Innate immunity plays a fundamental role in solid organ transplantation. Myeloid cells can sense danger signals or DAMPs released after tissue or cell damage, such as during ischemia processes. This study aimed to identify DAMPs released during cold ischemia storage of human liver and analyze their ability to activate the inflammasome in myeloid cells and the possible implications in terms of short-term outcomes of liver transplantation. 79 samples of organ preservation solution (OPS) from 79 deceased donors were collected after cold static storage. We used different analytical methods to measure DAMPs in these end-ischemic OPS (eiOPS) samples. We also used eiOPS in the human macrophage THP-1 cell line and primary monocyte cultures to study inflammasome activation. Different DAMPs were identified in eiOPS, several of which induced both priming and activation of the NLRP3 inflammasome in human myeloid cells. Cold ischemia time and donation after circulatory death negatively influenced the DAMP signature. Moreover, the presence of oligomeric inflammasomes and interleukin-18 in eiOPS correlated with early allograft dysfunction in liver transplant patients. DAMPs released during cold ischemia storage prime and activate the NLRP3 inflammasome in liver macrophages after transplantation, inducing a pro-inflammatory environment that will complicate the outcome of the graft. The use of pharmacological blockers targeting DAMPs or the NLRP3 inflammasome in liver ischemia during static cold storage or through extracorporeal organ support could be a suitable strategy to increase the success of liver transplantation. Fundación Mutua Madrileña and Instituto de Salud Carlos III, Madrid, Spain.

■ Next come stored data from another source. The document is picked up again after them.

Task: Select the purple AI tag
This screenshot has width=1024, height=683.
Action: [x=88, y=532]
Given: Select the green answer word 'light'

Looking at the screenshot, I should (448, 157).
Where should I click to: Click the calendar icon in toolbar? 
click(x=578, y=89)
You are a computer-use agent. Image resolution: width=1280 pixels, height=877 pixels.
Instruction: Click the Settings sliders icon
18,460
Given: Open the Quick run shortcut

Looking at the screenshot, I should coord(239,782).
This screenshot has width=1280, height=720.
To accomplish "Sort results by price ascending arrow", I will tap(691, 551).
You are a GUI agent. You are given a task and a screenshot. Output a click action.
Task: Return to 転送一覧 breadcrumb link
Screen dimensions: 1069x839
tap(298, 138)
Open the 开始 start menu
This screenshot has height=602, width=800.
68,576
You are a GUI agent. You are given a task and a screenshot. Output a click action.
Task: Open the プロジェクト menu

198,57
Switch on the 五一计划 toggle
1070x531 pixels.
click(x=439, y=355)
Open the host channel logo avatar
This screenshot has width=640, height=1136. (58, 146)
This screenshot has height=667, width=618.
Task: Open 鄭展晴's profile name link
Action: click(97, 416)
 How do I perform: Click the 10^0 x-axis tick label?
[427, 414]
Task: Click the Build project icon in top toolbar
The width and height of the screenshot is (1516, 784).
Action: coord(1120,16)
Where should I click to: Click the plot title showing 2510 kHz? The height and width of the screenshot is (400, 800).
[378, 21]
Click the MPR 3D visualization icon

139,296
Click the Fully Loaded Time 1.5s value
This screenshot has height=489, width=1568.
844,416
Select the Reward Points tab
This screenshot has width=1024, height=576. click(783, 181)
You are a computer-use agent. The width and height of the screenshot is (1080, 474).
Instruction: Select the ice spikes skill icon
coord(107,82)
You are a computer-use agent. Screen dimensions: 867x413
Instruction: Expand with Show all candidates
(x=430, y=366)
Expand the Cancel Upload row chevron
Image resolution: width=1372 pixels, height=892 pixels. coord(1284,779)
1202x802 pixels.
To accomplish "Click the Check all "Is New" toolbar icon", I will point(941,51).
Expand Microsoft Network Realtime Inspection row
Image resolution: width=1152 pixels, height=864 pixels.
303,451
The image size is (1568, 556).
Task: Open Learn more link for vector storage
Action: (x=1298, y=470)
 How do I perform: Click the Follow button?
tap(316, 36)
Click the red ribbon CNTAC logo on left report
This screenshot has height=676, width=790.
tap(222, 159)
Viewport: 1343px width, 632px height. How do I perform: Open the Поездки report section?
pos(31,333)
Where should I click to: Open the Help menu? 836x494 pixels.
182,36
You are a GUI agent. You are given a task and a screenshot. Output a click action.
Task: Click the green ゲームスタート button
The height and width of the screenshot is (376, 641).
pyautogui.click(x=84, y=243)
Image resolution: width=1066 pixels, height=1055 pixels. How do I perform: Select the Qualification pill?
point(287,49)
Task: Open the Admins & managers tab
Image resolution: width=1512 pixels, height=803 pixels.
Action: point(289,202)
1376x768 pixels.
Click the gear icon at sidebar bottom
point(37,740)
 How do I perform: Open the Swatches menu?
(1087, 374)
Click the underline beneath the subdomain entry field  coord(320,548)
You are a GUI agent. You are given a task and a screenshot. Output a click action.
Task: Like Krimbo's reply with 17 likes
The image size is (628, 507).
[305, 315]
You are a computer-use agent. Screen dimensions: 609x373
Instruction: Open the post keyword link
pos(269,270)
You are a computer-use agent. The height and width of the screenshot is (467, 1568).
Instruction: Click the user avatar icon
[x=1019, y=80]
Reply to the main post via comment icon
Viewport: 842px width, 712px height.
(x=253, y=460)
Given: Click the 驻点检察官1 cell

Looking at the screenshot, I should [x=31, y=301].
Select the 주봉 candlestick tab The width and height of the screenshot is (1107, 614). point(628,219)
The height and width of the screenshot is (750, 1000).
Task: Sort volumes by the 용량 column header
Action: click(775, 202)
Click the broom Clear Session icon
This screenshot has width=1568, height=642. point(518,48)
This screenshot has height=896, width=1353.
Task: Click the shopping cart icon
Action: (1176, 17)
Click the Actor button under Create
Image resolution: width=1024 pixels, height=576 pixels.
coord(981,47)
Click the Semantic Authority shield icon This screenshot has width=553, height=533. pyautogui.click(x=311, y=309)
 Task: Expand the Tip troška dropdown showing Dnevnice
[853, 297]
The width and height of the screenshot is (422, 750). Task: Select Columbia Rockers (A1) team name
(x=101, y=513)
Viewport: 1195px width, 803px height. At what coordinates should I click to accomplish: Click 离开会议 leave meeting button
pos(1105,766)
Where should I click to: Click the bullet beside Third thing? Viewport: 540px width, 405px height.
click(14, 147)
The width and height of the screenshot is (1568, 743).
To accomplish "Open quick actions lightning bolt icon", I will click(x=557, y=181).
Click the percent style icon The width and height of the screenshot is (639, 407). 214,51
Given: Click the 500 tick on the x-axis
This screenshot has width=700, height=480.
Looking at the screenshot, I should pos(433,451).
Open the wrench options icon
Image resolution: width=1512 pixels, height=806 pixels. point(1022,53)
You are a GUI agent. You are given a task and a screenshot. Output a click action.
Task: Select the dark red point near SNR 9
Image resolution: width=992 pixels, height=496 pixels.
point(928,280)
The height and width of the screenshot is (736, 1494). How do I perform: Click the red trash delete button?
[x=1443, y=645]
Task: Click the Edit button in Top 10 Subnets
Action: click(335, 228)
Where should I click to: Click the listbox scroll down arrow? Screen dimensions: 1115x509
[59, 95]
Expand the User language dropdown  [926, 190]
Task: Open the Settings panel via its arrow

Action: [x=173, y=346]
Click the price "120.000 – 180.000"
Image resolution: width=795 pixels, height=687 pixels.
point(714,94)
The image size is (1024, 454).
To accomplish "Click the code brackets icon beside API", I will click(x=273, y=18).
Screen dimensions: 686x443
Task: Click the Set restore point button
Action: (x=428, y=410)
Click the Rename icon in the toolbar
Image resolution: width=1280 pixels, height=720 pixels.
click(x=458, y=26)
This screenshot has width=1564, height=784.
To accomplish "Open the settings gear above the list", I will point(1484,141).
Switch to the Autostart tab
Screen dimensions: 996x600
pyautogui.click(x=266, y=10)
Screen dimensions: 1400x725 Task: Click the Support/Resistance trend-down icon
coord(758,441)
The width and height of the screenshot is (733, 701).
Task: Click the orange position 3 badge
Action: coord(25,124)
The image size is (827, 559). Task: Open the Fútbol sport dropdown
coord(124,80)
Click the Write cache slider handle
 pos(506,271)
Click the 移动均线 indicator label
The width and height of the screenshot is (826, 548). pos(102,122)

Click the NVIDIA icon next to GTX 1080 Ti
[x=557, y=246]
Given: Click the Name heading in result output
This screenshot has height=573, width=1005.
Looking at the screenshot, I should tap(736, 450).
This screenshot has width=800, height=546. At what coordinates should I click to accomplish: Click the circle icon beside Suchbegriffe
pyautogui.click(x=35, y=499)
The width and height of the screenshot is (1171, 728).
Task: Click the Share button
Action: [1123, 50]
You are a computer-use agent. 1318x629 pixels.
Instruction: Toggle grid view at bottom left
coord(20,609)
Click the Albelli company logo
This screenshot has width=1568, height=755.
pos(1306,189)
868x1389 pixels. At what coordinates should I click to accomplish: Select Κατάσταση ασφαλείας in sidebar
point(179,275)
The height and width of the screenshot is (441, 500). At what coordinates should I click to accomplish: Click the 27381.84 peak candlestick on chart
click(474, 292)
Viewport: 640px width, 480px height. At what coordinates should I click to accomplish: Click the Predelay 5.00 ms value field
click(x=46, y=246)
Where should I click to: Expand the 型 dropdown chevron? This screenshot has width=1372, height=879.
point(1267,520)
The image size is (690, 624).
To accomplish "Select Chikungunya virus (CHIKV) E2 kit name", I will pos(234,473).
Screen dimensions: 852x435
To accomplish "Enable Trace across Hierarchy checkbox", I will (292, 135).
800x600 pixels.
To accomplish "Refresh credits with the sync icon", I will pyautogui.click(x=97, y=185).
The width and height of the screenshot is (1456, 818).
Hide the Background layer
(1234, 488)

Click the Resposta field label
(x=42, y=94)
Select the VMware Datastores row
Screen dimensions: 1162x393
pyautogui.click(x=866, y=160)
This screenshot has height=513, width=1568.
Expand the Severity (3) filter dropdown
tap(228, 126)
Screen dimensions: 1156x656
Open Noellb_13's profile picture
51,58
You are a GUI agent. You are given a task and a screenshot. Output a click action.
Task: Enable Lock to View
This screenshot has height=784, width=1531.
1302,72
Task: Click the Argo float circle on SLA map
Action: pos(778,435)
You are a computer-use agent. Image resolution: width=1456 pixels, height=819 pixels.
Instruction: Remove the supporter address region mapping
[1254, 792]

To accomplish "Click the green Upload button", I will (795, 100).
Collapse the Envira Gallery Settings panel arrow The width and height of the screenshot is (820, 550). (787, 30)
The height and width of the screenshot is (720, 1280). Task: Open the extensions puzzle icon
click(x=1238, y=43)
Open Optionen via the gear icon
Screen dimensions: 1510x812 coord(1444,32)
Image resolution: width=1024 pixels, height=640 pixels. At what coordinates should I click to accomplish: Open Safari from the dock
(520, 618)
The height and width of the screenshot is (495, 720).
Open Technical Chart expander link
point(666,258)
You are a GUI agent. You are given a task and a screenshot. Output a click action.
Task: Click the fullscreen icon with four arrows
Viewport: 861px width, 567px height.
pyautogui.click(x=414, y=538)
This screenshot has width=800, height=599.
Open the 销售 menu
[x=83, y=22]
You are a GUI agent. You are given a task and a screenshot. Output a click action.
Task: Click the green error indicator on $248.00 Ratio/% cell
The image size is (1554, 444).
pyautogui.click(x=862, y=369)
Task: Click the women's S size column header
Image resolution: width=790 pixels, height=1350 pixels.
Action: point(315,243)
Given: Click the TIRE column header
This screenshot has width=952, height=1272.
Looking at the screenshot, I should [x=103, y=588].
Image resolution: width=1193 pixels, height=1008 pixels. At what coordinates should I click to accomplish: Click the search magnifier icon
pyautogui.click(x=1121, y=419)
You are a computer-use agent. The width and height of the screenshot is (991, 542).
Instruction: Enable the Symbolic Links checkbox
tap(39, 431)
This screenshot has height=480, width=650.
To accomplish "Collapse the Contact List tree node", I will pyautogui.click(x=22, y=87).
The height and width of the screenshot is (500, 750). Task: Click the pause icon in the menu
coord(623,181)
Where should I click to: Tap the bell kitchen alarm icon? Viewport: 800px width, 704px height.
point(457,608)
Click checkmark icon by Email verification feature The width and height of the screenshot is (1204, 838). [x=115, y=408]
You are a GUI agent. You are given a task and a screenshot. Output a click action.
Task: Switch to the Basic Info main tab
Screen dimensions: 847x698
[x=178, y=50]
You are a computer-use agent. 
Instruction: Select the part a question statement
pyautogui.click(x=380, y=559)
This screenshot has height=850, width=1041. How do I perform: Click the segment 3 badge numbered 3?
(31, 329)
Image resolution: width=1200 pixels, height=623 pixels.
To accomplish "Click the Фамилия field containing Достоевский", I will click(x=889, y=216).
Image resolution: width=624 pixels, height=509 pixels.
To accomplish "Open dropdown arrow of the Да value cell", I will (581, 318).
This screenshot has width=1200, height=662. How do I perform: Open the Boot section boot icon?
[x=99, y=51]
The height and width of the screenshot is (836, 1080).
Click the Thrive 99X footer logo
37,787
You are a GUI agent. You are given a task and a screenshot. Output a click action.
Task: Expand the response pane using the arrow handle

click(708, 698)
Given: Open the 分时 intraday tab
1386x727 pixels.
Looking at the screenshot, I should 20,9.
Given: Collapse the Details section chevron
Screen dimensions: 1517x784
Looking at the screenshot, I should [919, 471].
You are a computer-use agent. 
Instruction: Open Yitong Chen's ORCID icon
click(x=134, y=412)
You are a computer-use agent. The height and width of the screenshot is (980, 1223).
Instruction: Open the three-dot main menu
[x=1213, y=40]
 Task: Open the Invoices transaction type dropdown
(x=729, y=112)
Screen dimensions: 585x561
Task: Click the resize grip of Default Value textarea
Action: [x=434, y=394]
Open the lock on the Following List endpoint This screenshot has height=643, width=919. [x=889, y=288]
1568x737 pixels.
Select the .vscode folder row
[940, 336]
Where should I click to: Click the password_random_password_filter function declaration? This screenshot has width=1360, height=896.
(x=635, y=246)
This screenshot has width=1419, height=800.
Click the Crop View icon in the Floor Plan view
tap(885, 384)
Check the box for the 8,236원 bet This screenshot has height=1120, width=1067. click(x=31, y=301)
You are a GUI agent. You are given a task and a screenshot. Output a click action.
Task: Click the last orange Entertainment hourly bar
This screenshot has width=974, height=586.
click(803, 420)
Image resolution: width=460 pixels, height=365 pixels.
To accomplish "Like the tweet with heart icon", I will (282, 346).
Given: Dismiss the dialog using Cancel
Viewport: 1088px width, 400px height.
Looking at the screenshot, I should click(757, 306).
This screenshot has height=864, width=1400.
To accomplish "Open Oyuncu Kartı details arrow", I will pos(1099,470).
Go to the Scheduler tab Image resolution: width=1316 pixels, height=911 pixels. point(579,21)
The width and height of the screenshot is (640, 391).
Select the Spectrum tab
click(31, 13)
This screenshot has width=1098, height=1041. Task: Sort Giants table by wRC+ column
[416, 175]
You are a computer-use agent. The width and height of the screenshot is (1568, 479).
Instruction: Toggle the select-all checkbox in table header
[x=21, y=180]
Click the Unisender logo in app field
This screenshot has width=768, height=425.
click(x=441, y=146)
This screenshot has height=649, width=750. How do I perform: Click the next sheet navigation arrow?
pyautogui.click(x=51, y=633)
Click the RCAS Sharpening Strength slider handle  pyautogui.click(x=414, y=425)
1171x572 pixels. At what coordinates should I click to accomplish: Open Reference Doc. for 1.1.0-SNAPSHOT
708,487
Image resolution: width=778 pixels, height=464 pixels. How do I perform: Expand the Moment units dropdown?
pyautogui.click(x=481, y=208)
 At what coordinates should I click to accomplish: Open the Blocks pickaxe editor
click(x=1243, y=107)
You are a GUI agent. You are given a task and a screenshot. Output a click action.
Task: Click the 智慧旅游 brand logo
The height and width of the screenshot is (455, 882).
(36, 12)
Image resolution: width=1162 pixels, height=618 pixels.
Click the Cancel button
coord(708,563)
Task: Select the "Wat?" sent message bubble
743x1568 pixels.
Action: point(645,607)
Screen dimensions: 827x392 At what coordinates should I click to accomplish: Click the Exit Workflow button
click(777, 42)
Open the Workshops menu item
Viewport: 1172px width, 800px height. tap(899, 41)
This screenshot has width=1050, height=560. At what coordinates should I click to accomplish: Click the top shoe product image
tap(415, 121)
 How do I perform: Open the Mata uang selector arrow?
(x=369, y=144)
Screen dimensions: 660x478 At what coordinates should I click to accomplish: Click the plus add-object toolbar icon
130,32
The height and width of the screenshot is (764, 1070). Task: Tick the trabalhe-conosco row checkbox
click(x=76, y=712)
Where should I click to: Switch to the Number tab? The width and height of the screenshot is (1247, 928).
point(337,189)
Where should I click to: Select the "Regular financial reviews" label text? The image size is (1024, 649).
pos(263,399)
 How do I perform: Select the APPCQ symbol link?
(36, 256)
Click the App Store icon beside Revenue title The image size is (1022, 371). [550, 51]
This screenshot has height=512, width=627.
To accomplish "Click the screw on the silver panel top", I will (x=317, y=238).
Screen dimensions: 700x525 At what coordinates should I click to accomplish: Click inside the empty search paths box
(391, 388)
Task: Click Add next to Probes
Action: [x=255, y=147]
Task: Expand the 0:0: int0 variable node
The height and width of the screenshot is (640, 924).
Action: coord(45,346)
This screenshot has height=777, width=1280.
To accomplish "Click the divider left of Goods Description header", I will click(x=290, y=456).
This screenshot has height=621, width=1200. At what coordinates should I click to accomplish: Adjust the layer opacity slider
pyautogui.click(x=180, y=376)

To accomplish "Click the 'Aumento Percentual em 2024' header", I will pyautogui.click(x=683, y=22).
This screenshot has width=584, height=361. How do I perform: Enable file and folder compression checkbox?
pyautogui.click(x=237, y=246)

Copyright © 2022 The Author(s). Published by Elsevier B.V. All rights reserved.

Declaration of interests P.P. is scientific consultant of Glenmak Ltd, FirstThought, Donation and Transplantation Institute and Viva in vitro diagnostics. P.P. is co-inventor on patent application to use NLRP3 inflammasome as biomarker of disease, which have been licensed to Viva in vitro diagnostics S.L, a company co-funded by P.P., A.B.-M. and L.M-A. A.B-M. is co-inventor on provisional patent application of an in vitro method for predicting organ transplant rejection, but declare that the research was conducted in the absence of any commercial or financial relationships that could be construed as a potential conflict of interest. The rest of authors declare no competing interests.